** START Provided information **
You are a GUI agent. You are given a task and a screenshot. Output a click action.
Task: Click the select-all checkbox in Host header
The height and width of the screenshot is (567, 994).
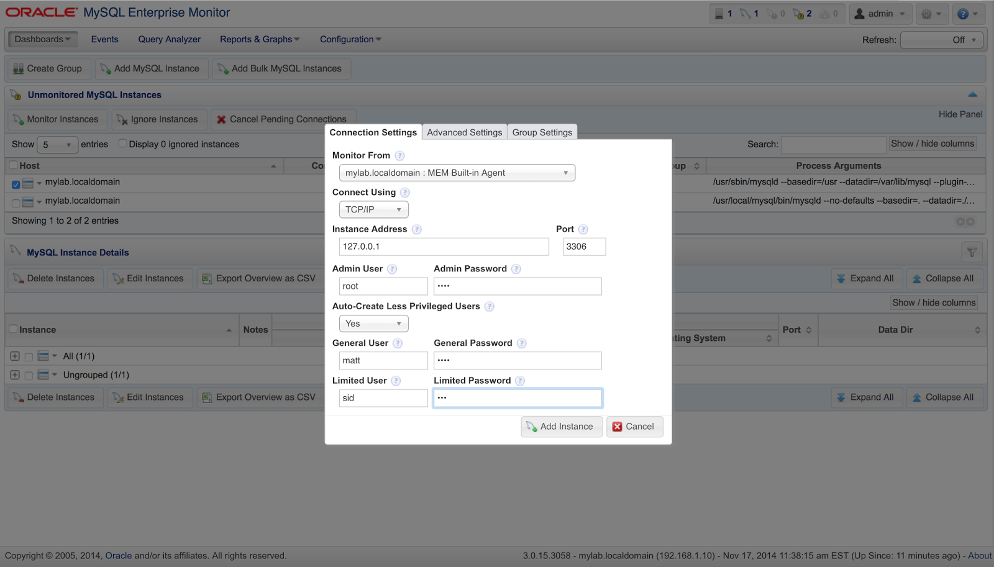(x=12, y=165)
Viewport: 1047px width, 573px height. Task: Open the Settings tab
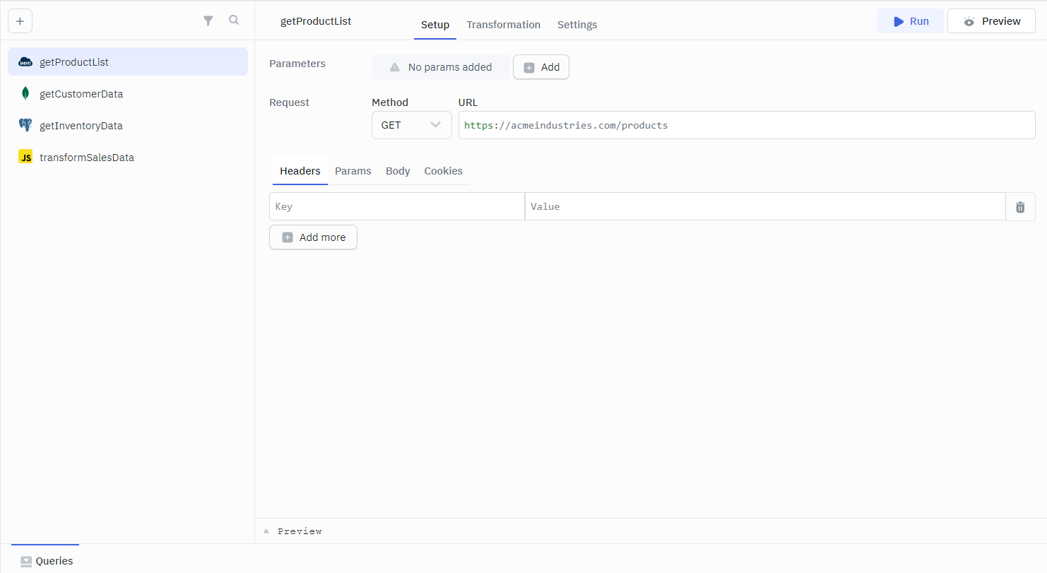(x=576, y=25)

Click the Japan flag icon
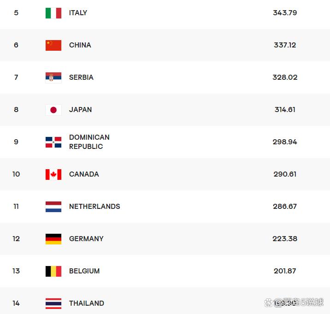click(x=53, y=110)
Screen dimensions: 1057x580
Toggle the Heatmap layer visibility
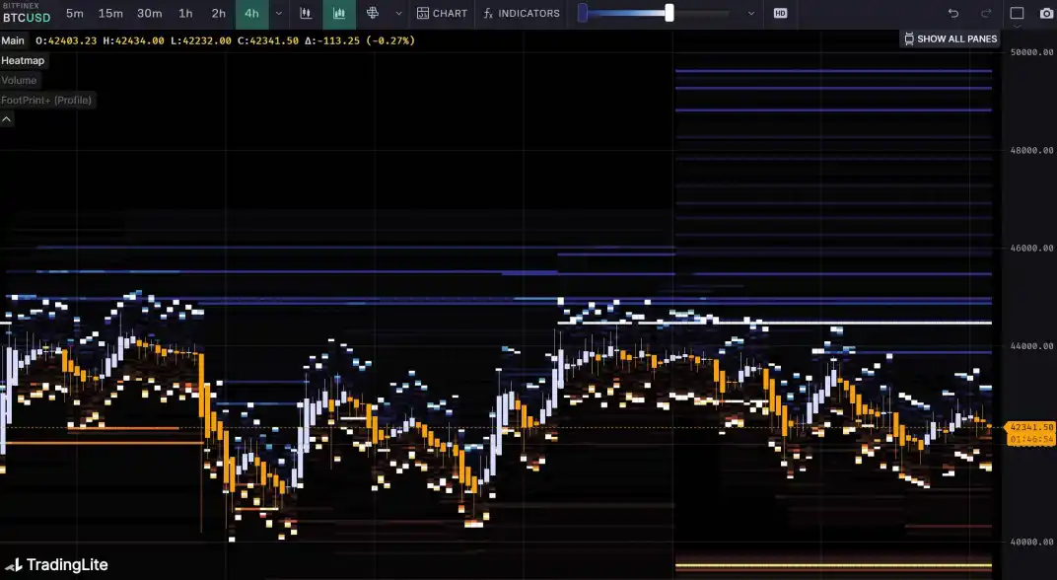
** END Provided information **
§ **Requirement**: Print all of the rows above again word for word, leaving out the pictures.

§ **Task response**:
You are a GUI agent. You are given a task and a screenshot. Output a click action.
Task: Click the select-all checkbox in Host header
The height and width of the screenshot is (567, 994).
(x=12, y=165)
Viewport: 1047px width, 573px height. Task: Open the Settings tab
(x=576, y=25)

Click the Japan flag icon
click(x=53, y=110)
Screen dimensions: 1057x580
Toggle the Heatmap layer visibility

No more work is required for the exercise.